- [Source data]:
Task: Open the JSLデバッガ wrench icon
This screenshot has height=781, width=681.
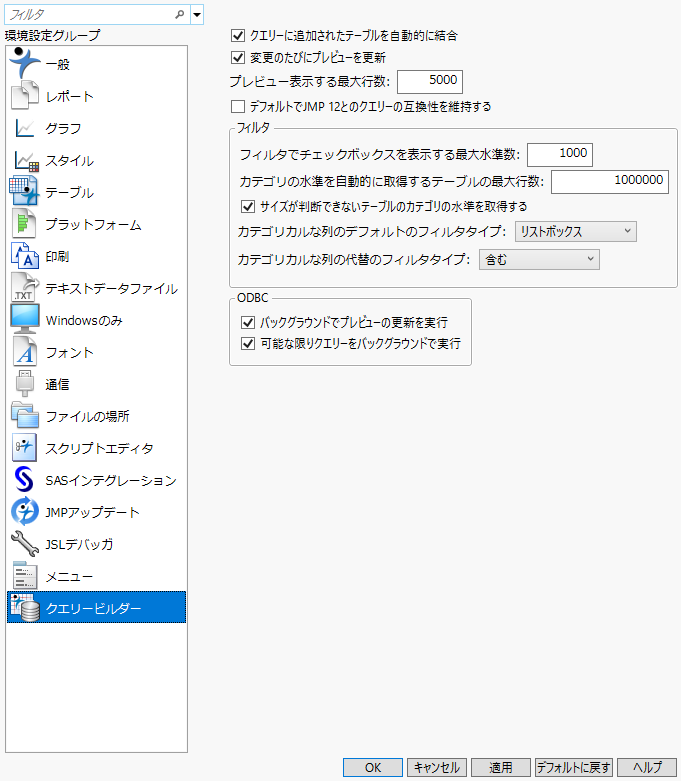Action: tap(24, 544)
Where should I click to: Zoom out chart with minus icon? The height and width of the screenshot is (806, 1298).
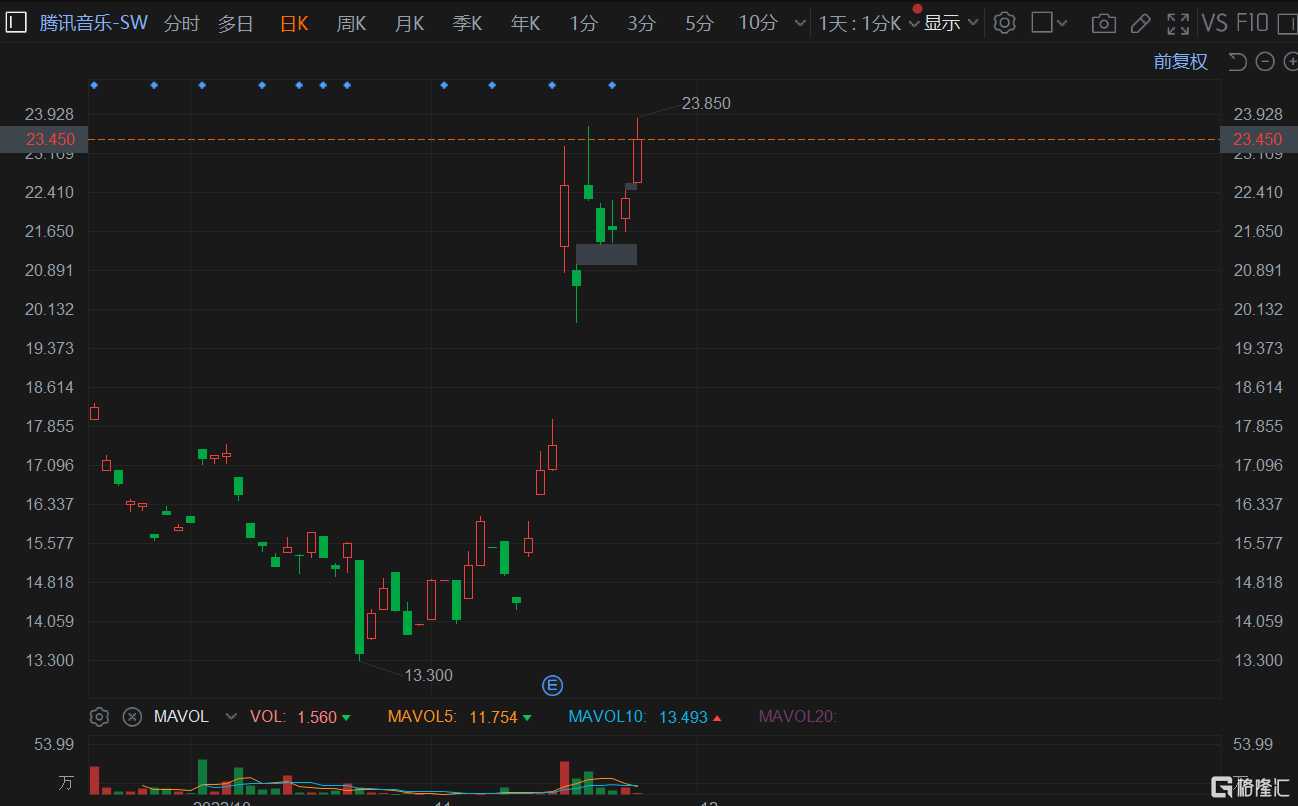(x=1265, y=62)
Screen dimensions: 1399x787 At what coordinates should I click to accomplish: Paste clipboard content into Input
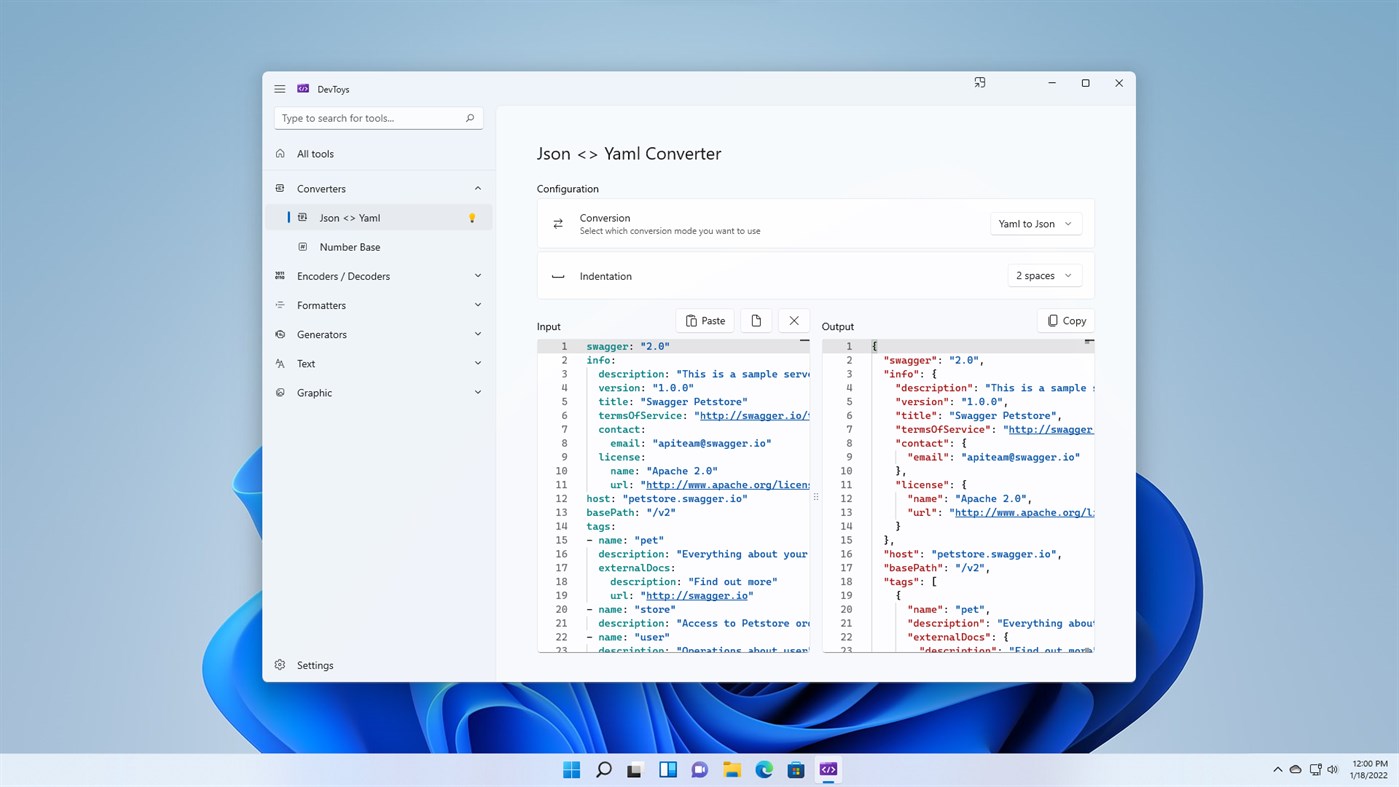click(705, 320)
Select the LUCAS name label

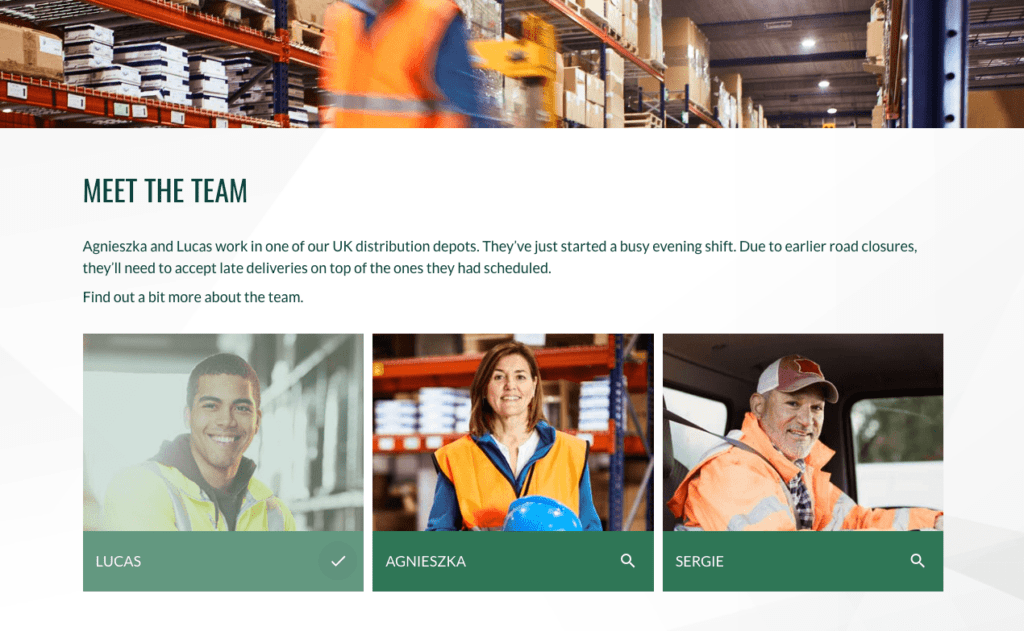point(118,562)
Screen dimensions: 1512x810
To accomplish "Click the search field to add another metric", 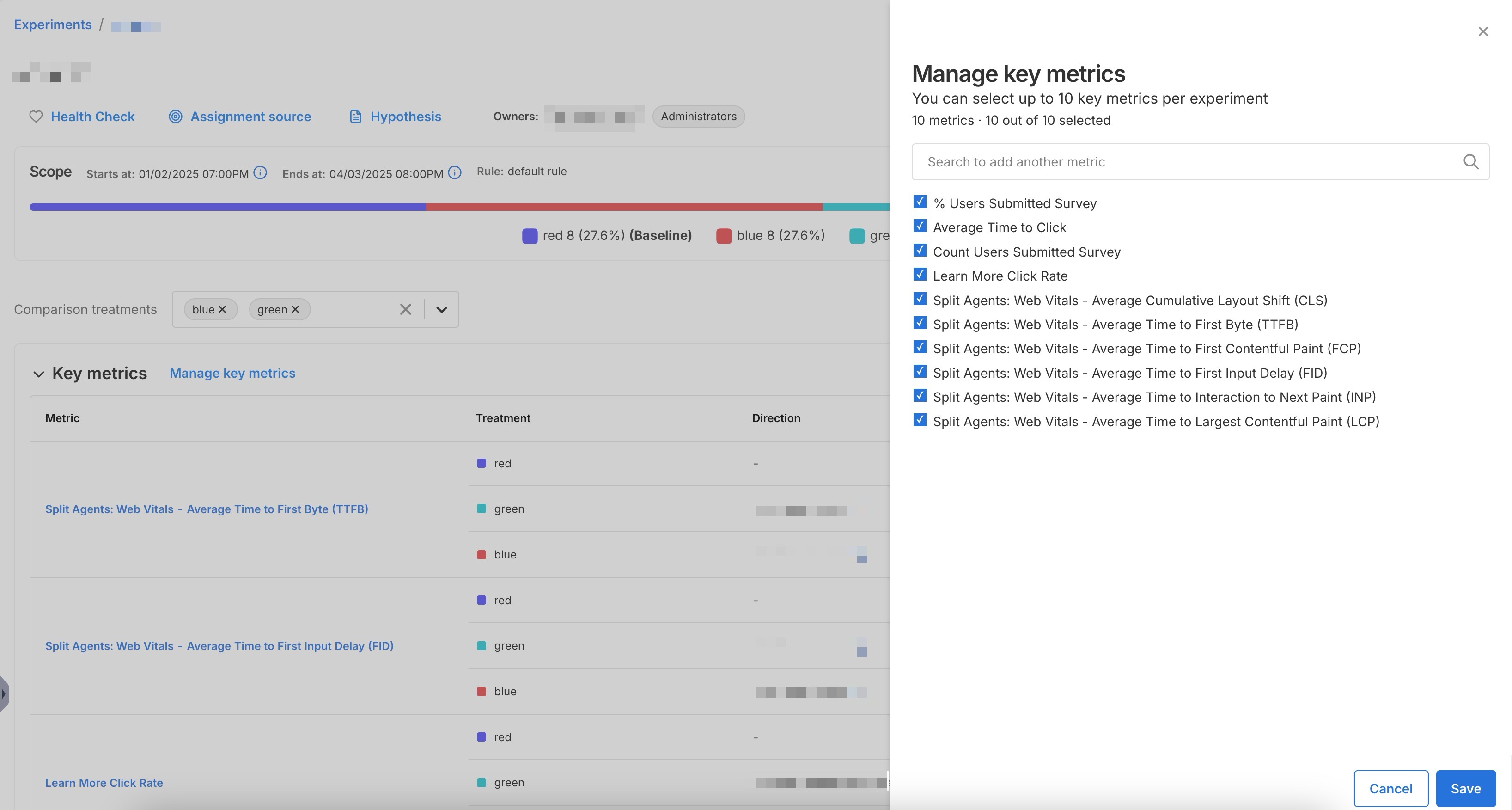I will [1174, 161].
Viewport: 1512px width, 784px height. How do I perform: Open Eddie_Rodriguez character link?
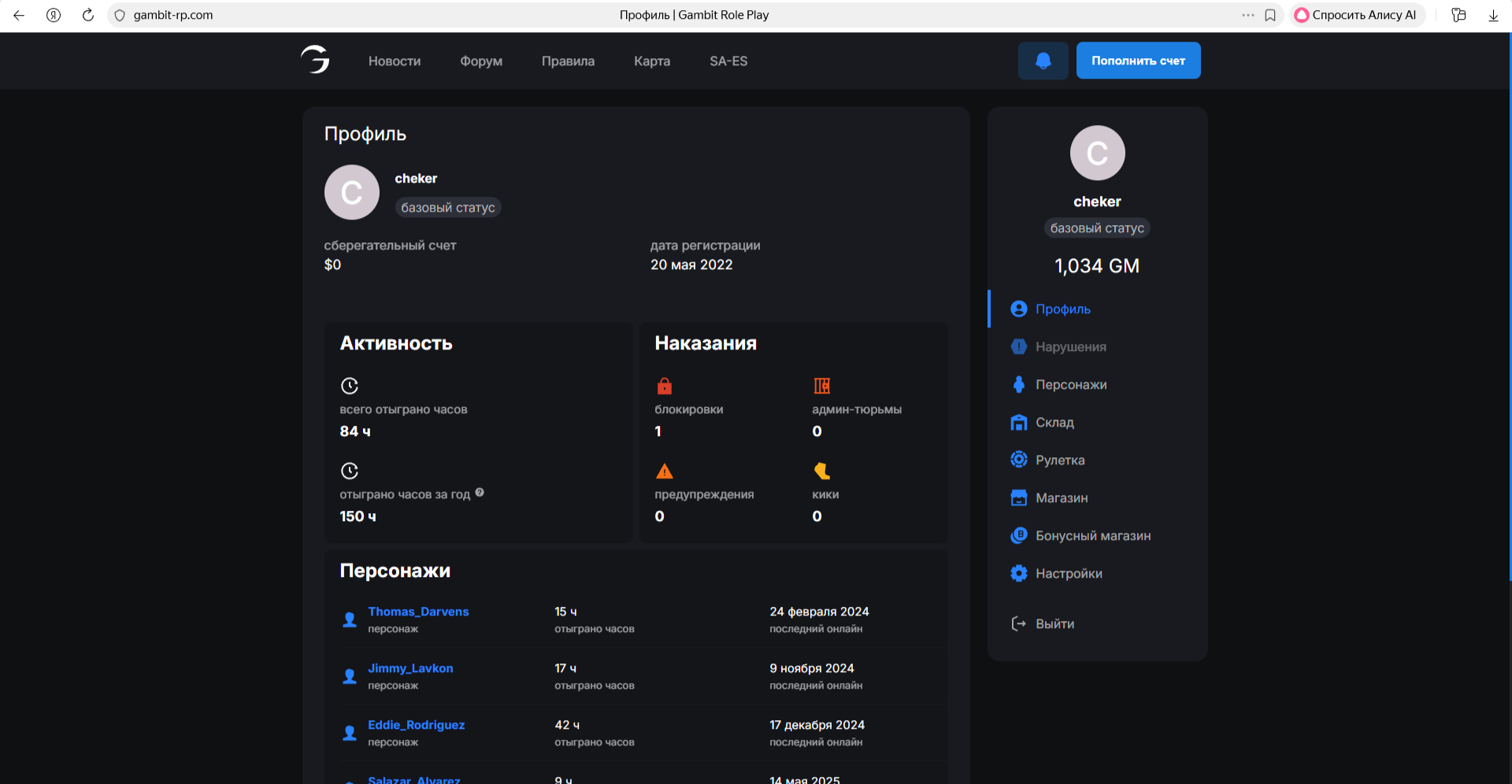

- [Task to carry out]: Repeat the listing word for word, from its start through the line that contains "point(118,562)", including that line. Leave the pictures out.

- [Exercise solution]:
Task: Open the JSLデバッガ wrench icon
This screenshot has height=781, width=681.
Action: tap(24, 544)
Where should I click to: Zoom out chart with minus icon? The height and width of the screenshot is (806, 1298).
(x=1265, y=62)
Screen dimensions: 1399x787 At what coordinates should I click to accomplish: Paste clipboard content into Input
click(705, 320)
Select the LUCAS name label

point(118,562)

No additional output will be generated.